Baker was among the first demonstrators to picket the White House; she was arrested in September 1917 and sentenced to 60 days in the Occoquan Workhouse. In February–March 1919, she served as publicity manager and speaker for the Prison Special, a three-week lecture tour by NWP activists who spoke to packed audiences about their jail experiences in an effort to generate support for the suffrage cause. The other speakers included Lillian Ascough, Harriot Stanton Blatch and Lucy Burns. They spoke publicly, distributed literature, and sold the Suffragist. This tour was credited with arousing interest in federal suffrage among, prospective, voting age women.

When the NWP's patriotism was challenged, she reminded critics that her three sons were fighting in World War I.
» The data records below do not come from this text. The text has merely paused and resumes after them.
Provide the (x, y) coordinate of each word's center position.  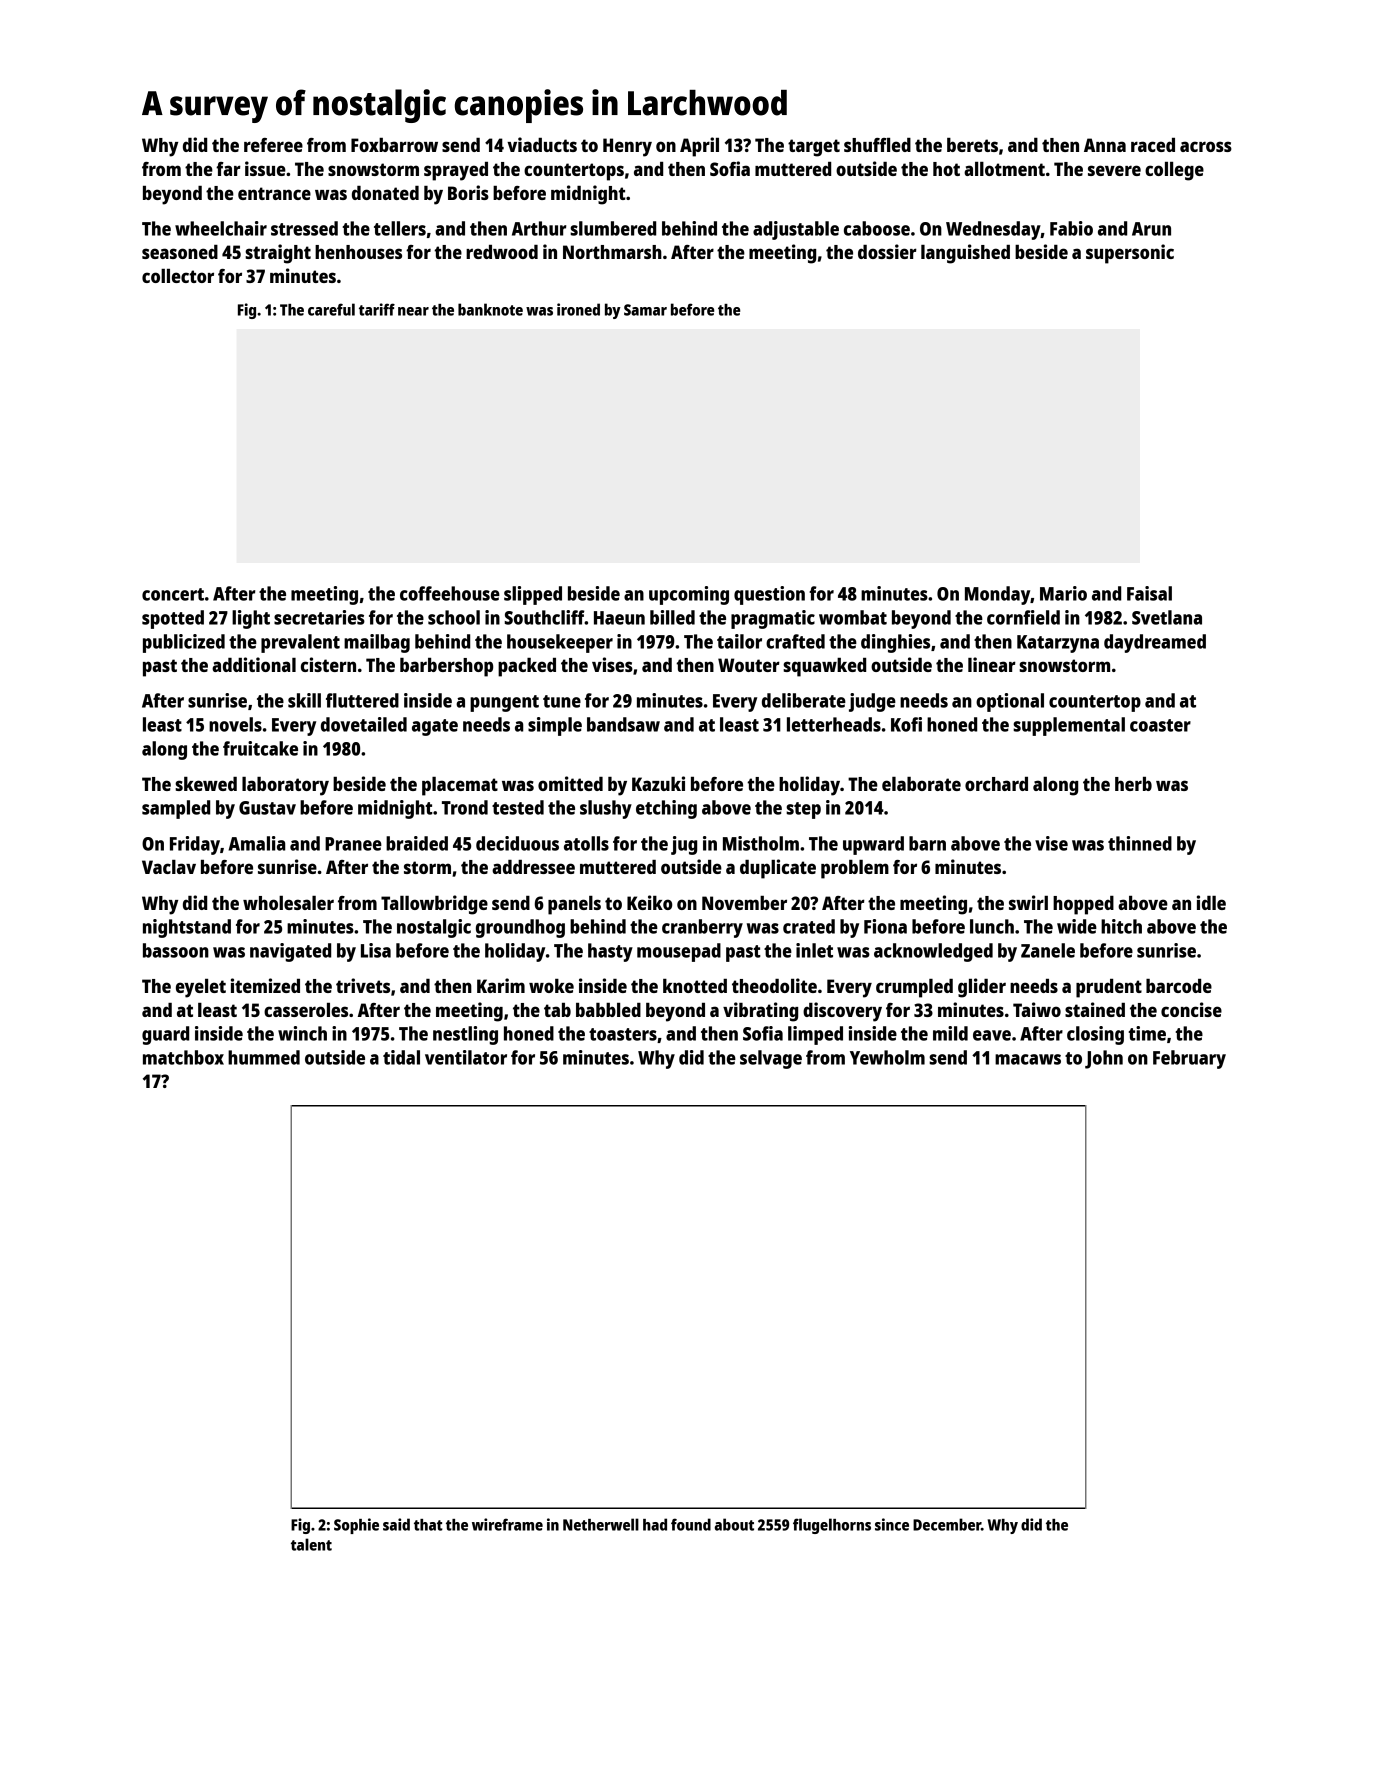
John (1104, 1059)
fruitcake (260, 748)
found (691, 1524)
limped (815, 1035)
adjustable (796, 230)
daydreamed (1155, 643)
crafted (795, 641)
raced (1153, 145)
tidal (401, 1057)
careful (331, 309)
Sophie (356, 1526)
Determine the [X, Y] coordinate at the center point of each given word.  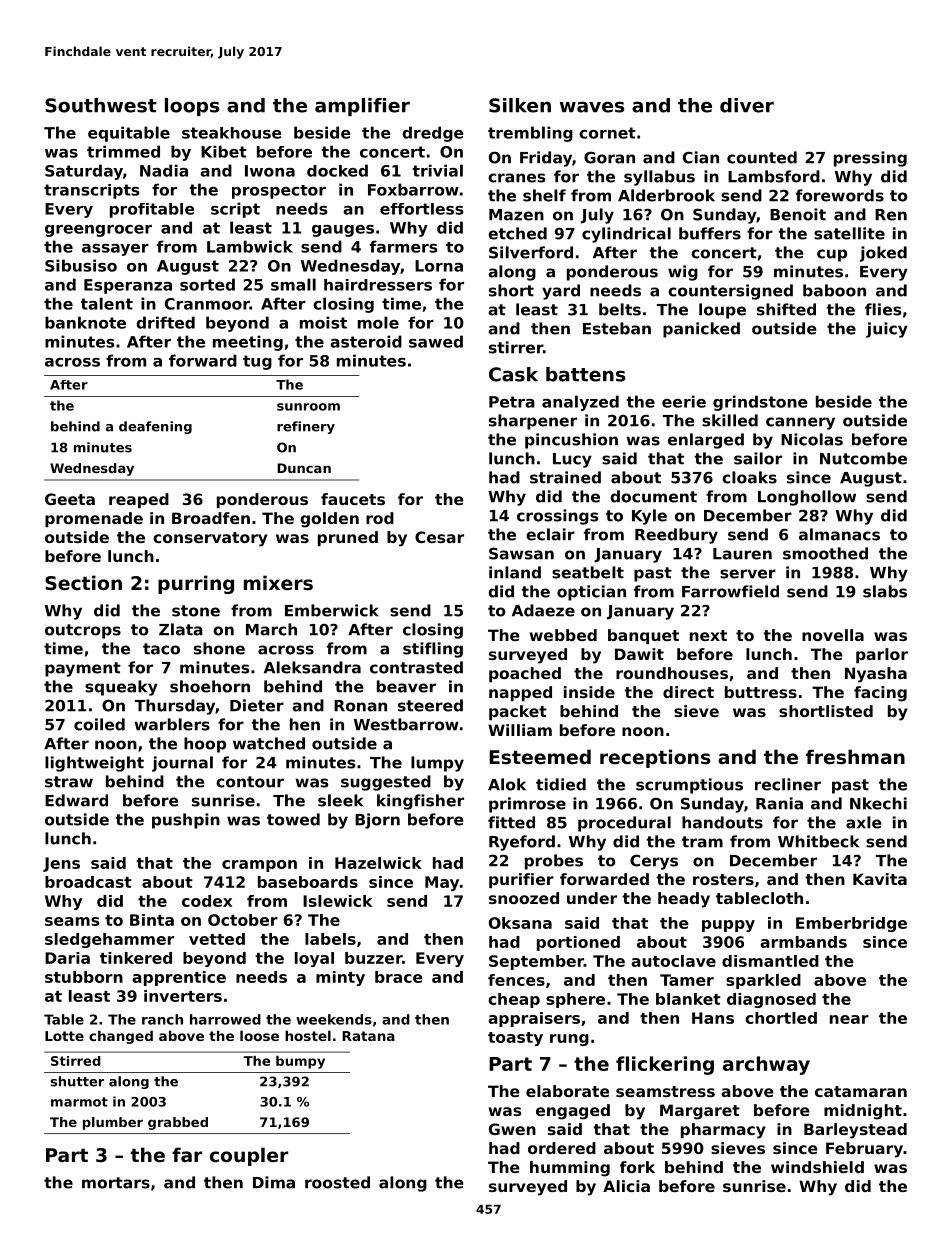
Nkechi [878, 803]
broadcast [88, 882]
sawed [436, 341]
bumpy [300, 1062]
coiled [99, 724]
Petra [512, 402]
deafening [155, 427]
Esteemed [540, 757]
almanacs [839, 534]
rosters [723, 879]
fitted [511, 822]
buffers [710, 233]
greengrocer [98, 231]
Baker maintained an intense travel schedule before and during the campaign season for the 1920 presidential election, shuttling between the campaign headquarters of Warren G. Harding in Ohio and James M. Cox in Tennessee, building close relationships with both candidates. Baker's indefatigable efforts drew a great deal of media attention, and helped to normalize the presence of women in the political sphere in the public imagination.

== Later life ==
After suffrage was achieved, Baker became a member of the NWP's Committee on International Relations and the Women's Consultative Committee of the League of Nations. She also represented the NWP at the League's 1935 international conferences in Geneva where the issue of equal rights was discussed.

She died on May 13, 1944, in Washington, D.C.